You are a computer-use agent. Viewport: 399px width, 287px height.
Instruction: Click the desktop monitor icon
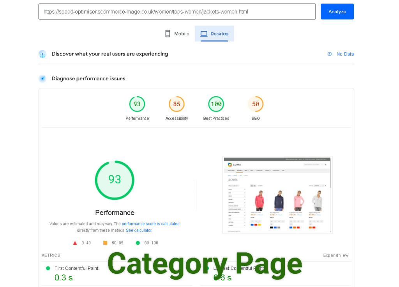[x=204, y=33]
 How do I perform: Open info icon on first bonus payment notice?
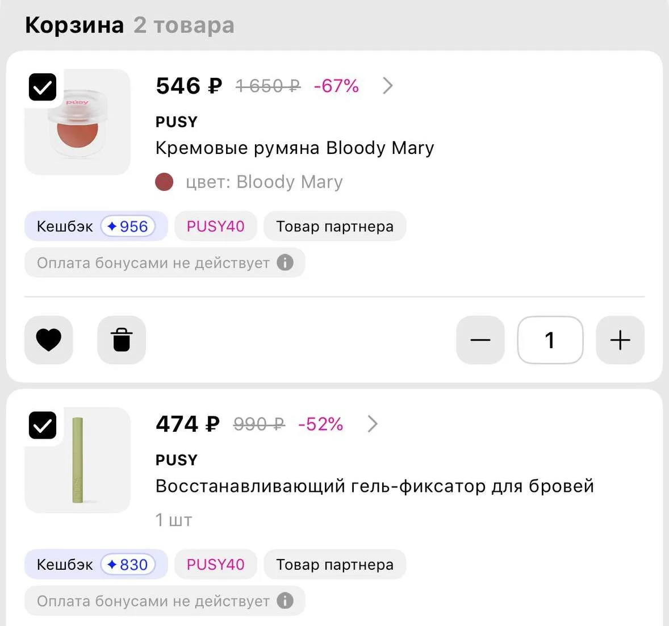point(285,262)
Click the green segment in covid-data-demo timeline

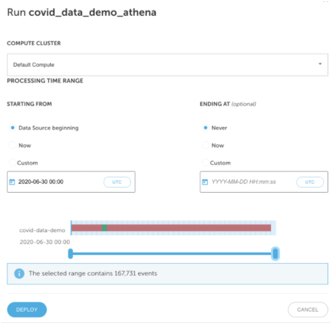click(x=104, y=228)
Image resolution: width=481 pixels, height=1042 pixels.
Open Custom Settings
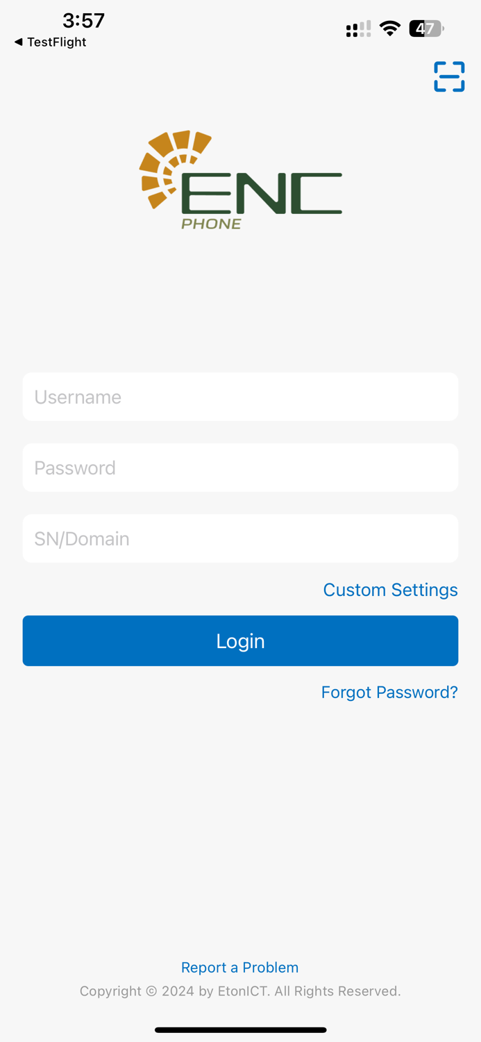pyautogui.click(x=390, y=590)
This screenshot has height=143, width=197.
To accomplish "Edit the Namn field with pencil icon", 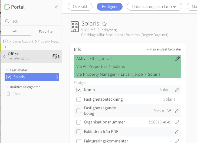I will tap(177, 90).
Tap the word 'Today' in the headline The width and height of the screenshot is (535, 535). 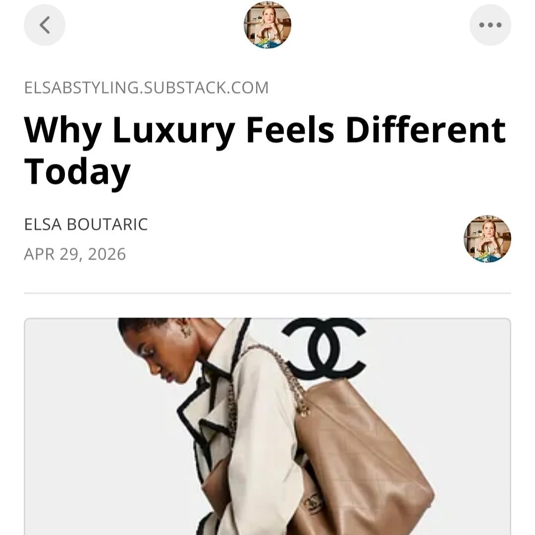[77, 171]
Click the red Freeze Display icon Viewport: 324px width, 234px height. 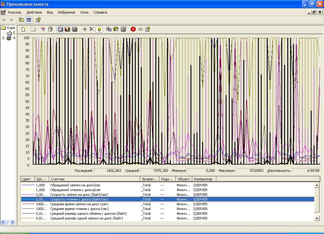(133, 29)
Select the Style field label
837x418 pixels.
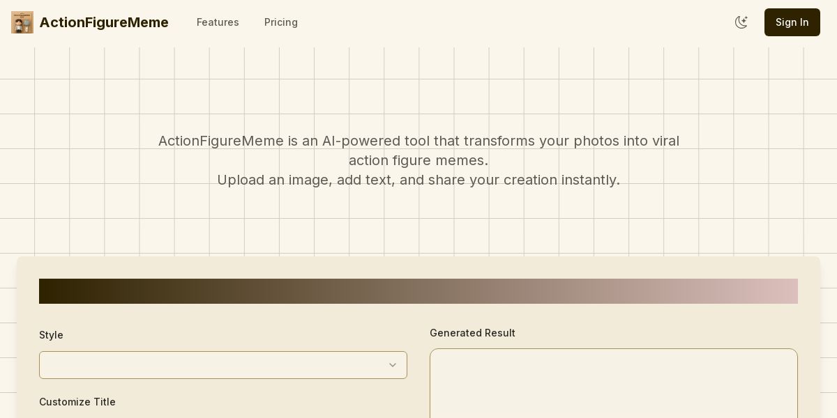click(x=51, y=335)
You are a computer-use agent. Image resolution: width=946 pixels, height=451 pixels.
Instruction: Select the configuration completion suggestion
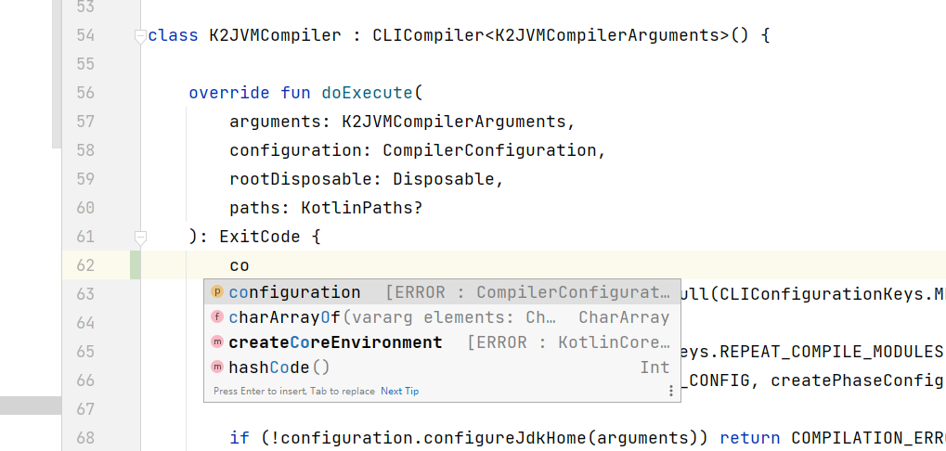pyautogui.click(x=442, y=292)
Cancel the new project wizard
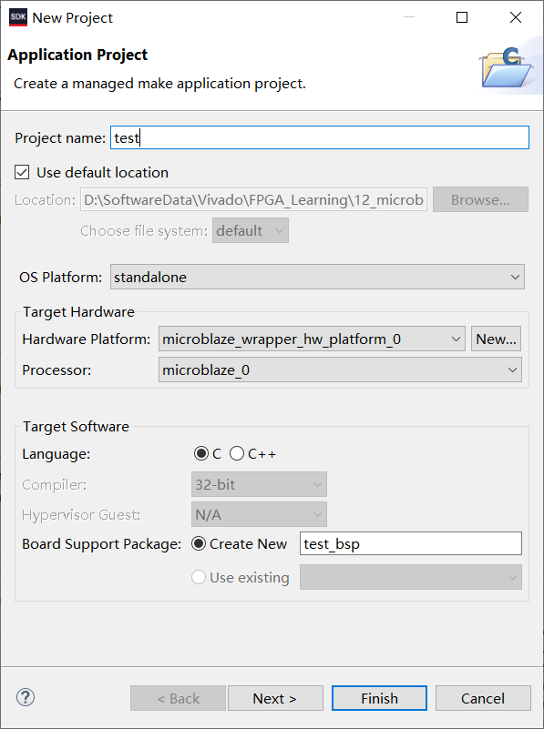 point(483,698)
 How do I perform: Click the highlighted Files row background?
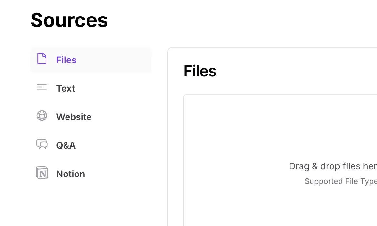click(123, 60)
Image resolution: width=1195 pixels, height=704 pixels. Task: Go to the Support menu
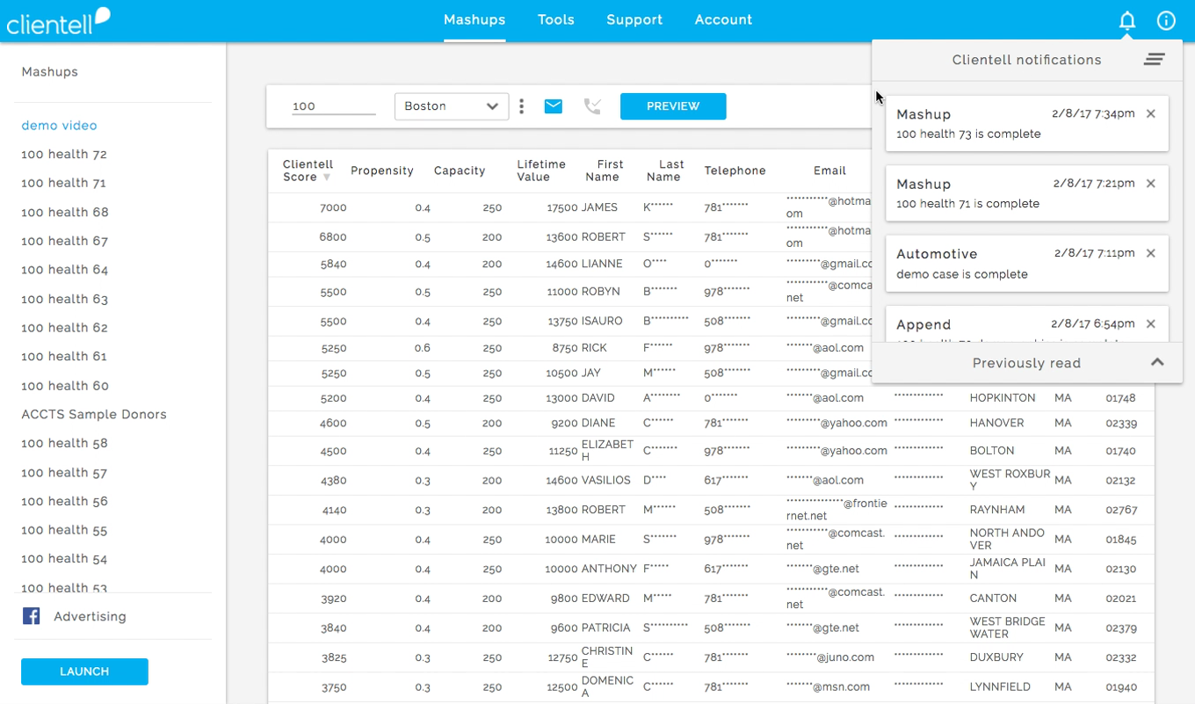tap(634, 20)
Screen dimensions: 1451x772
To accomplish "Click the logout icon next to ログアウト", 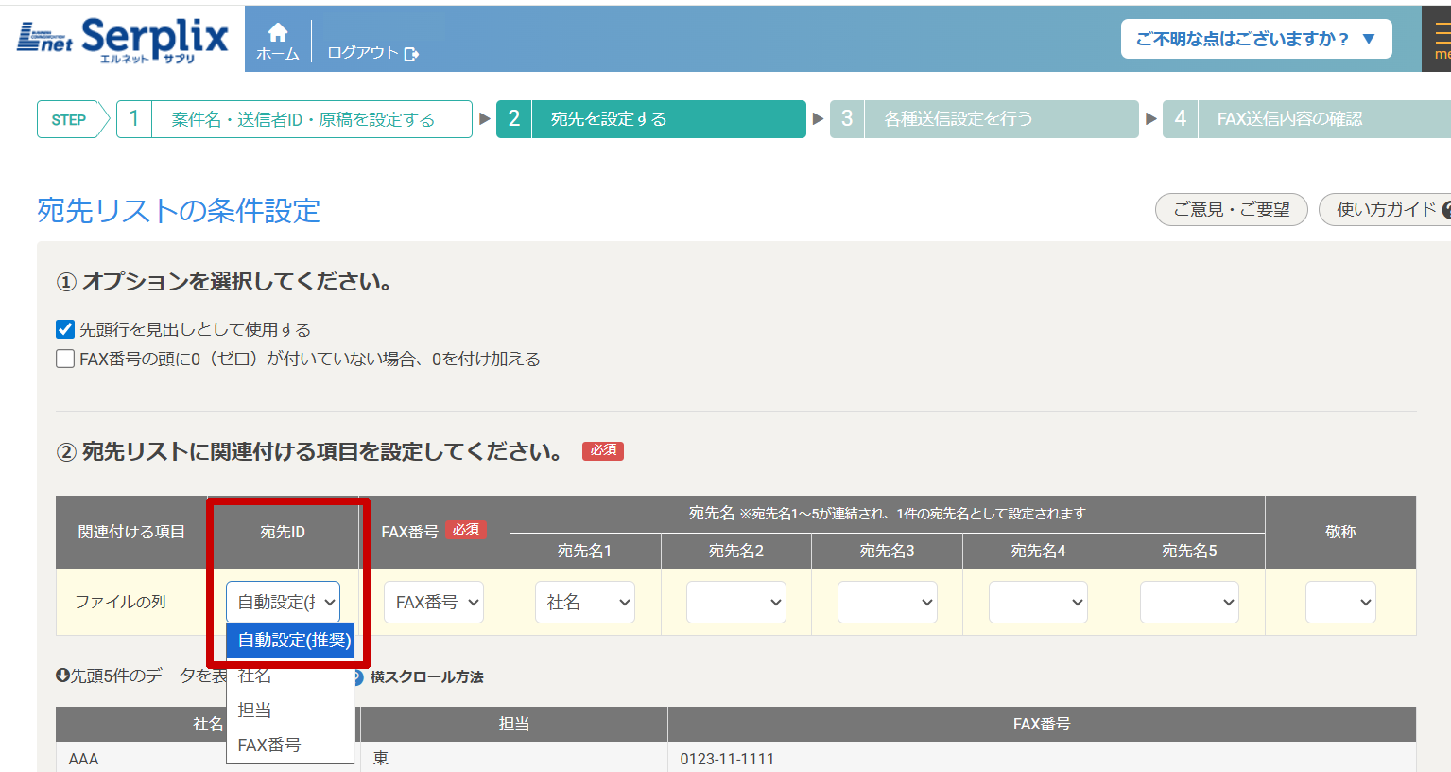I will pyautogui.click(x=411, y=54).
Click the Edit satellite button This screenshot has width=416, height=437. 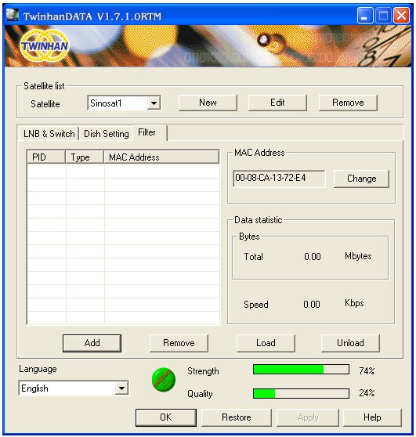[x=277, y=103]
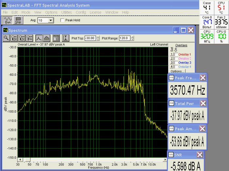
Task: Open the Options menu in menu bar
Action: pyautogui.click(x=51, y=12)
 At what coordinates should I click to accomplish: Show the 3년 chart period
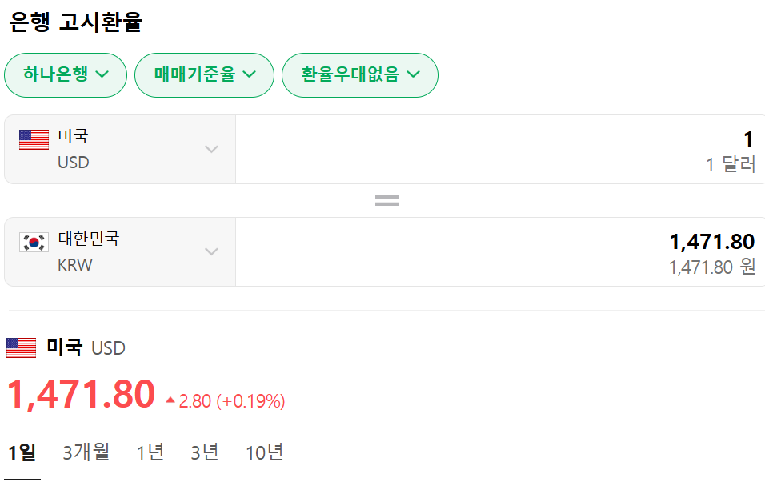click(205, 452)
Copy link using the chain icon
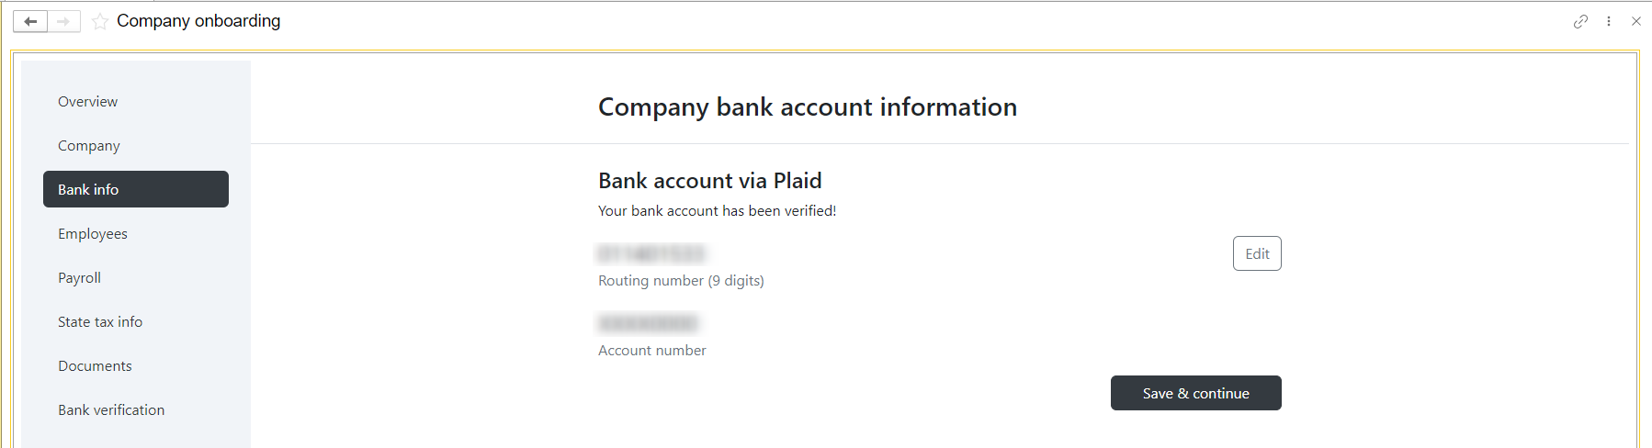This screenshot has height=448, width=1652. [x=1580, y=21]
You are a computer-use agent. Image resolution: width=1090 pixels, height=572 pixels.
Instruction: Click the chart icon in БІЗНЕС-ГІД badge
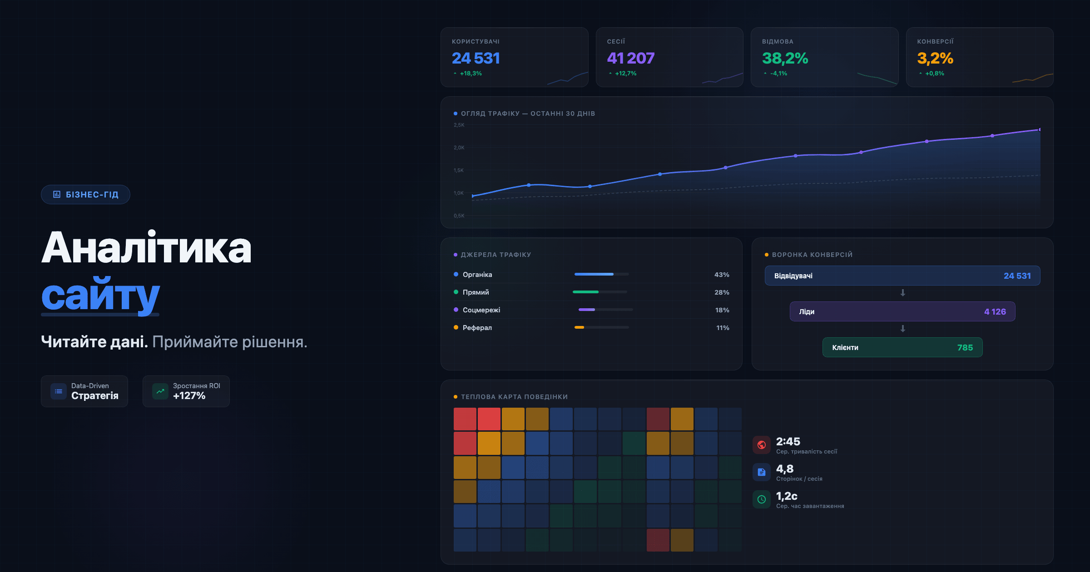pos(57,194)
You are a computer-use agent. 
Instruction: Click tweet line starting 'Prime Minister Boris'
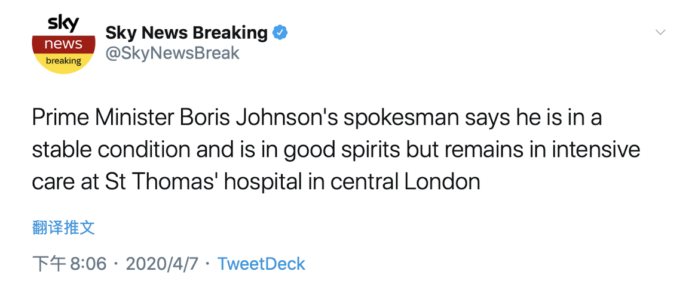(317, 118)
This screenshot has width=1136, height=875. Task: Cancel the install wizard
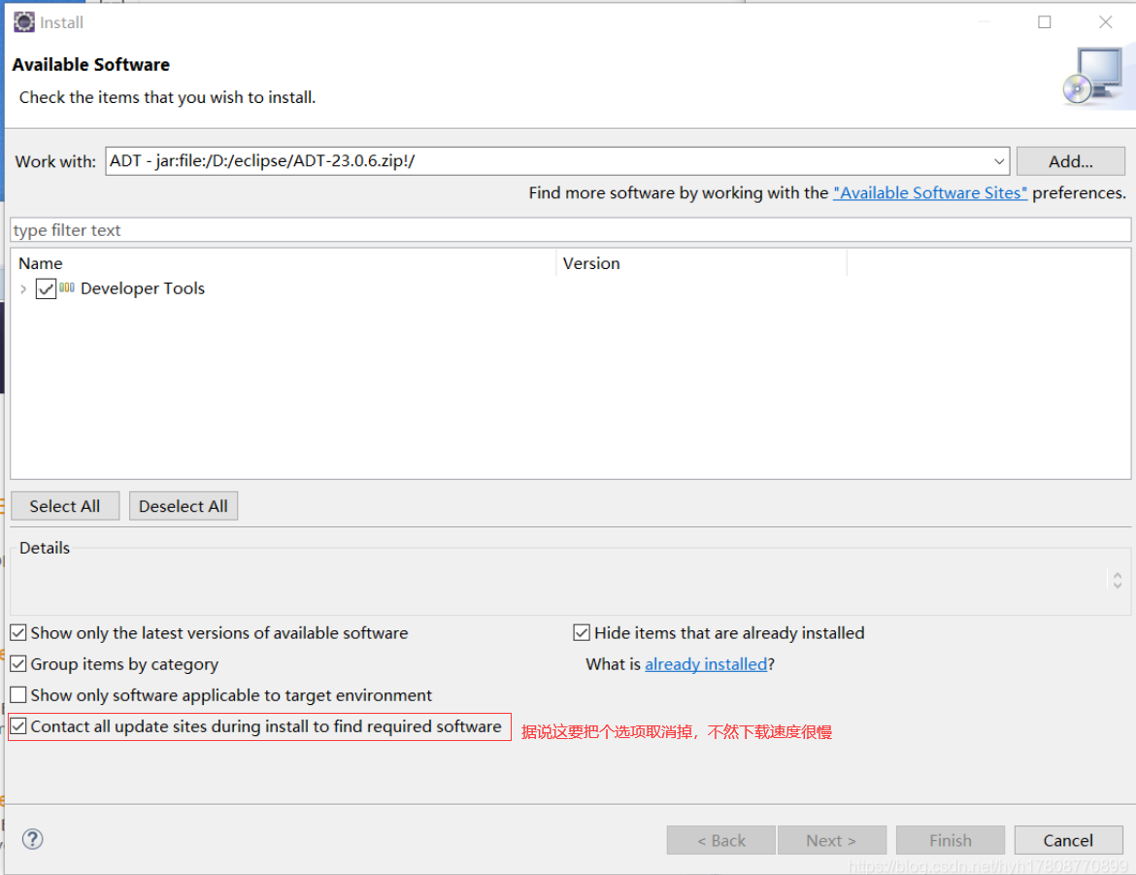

## What the exercise asks
Count the lines in the records that contain the string "Open", treating uppercase and lowercase as different. Give only the number.

## Correct response
3